## Stored data:
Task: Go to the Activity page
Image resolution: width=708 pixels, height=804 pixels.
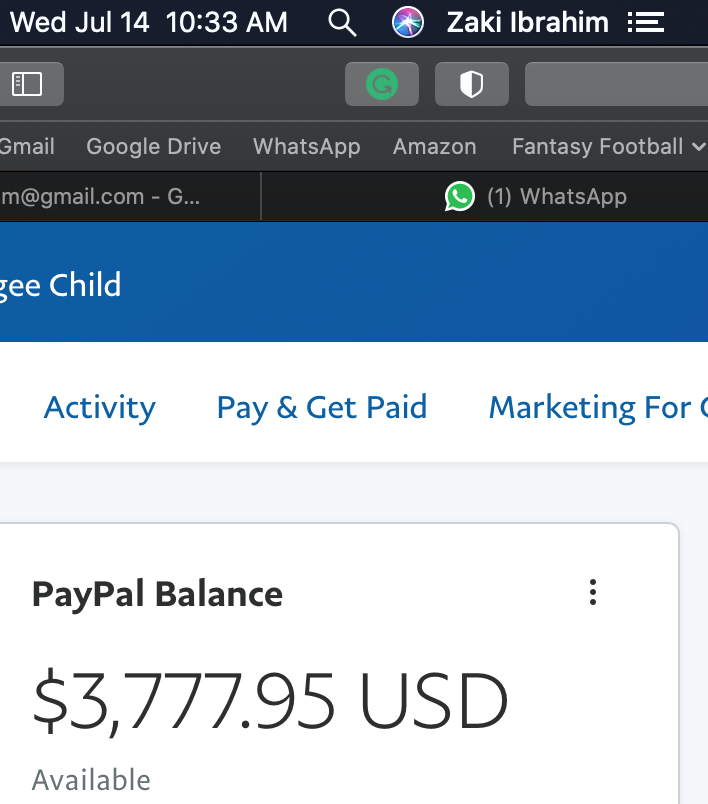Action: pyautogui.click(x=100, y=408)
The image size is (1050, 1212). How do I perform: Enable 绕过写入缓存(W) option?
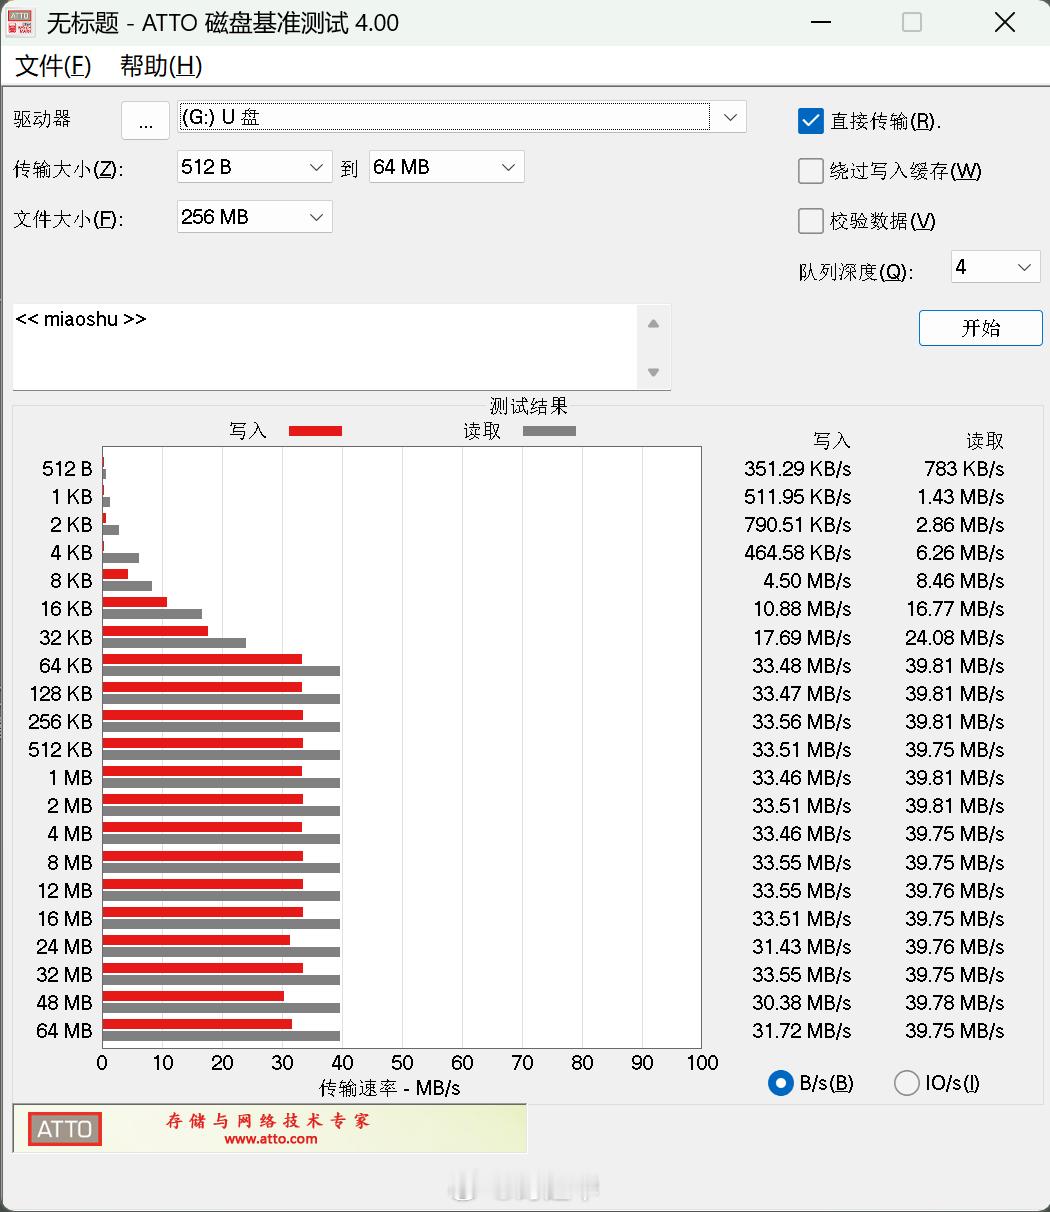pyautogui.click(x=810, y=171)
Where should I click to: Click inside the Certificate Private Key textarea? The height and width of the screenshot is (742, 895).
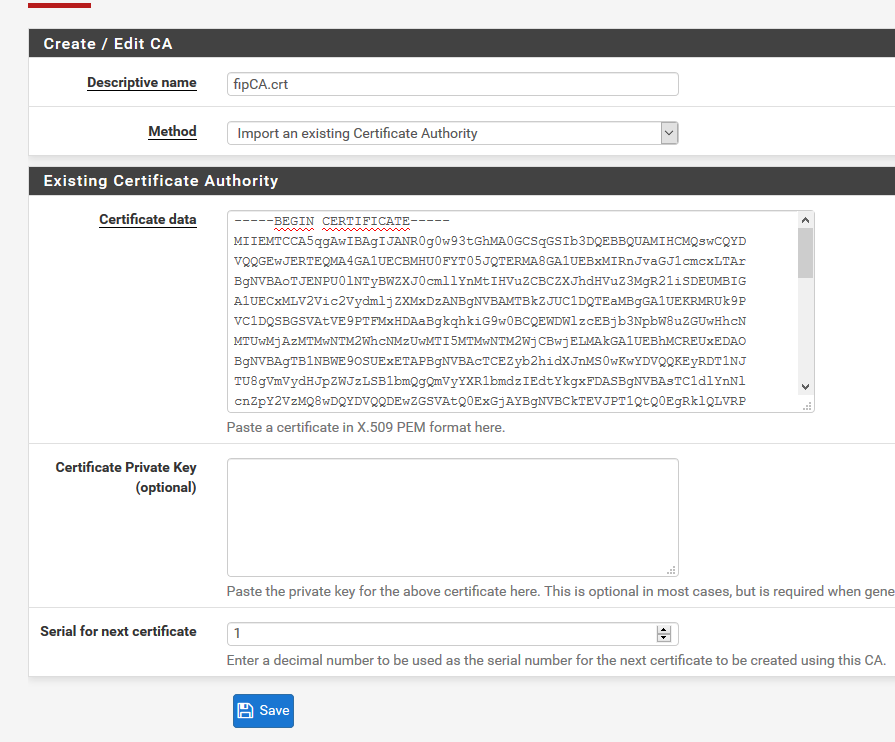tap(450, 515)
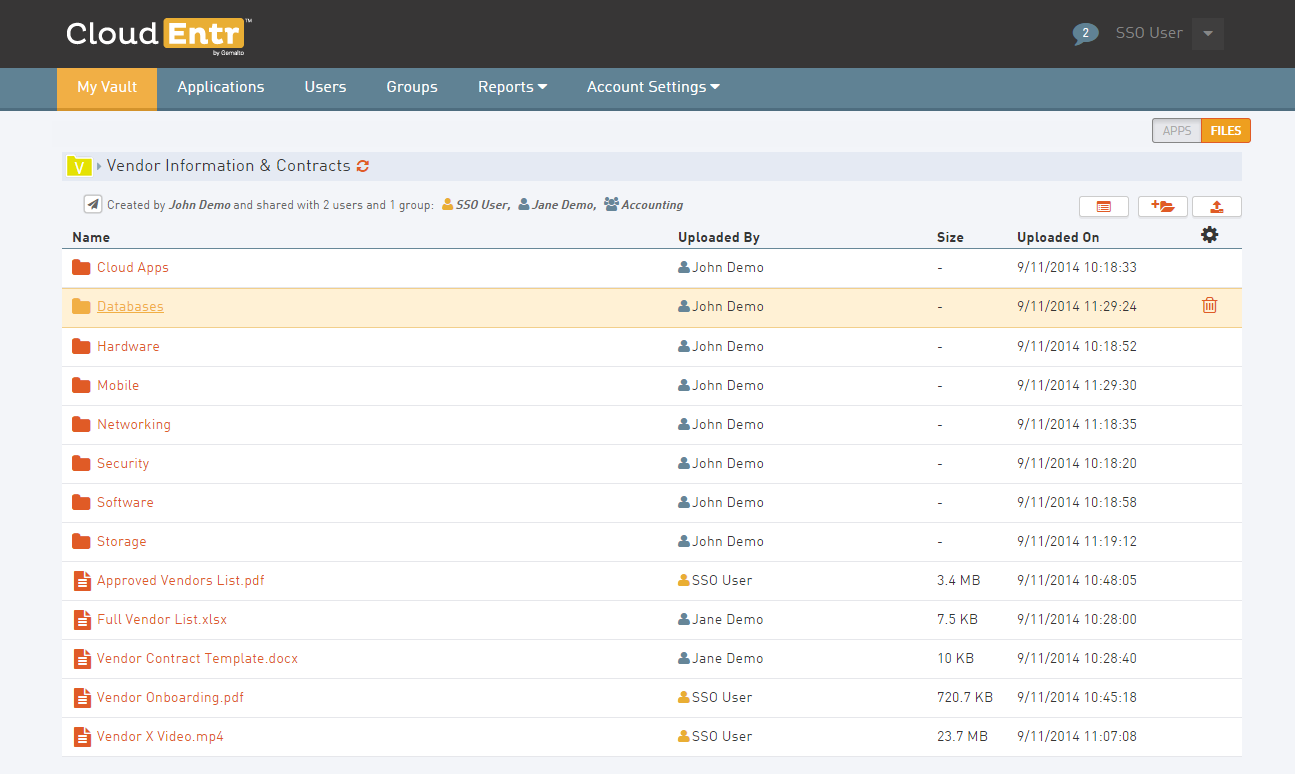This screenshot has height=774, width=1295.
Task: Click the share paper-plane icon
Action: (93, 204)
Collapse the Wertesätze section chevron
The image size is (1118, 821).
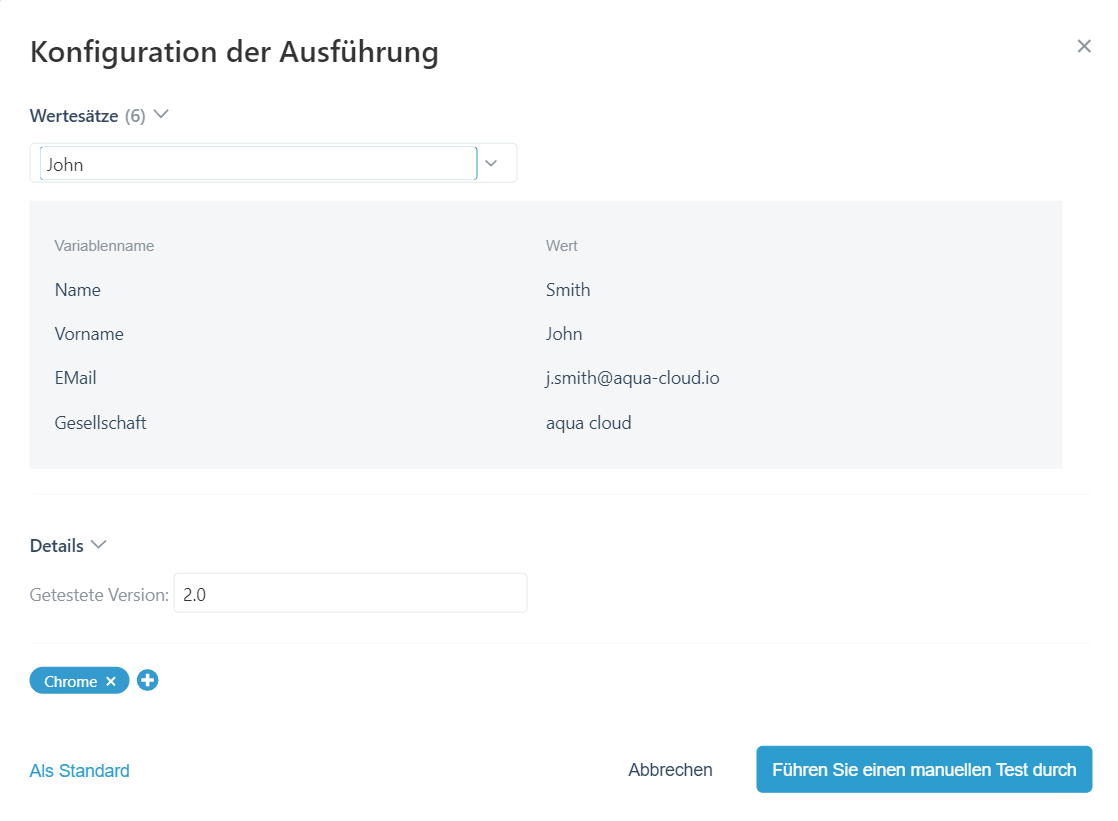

## What the task requires:
Would you set down the records above once more, exactly, with the pictures removed?

## Your response:
Task: Go to the Activity page
Image resolution: width=708 pixels, height=804 pixels.
Action: pyautogui.click(x=100, y=408)
The image size is (1050, 1212). How do I perform: Enable 绕过写入缓存(W) option?
pyautogui.click(x=810, y=171)
Where should I click to: Click inside the Certificate Private Key textarea? The height and width of the screenshot is (742, 895).
tap(450, 515)
This screenshot has height=774, width=1295.
Task: Click the share paper-plane icon
Action: (93, 204)
Collapse the Wertesätze section chevron
The image size is (1118, 821).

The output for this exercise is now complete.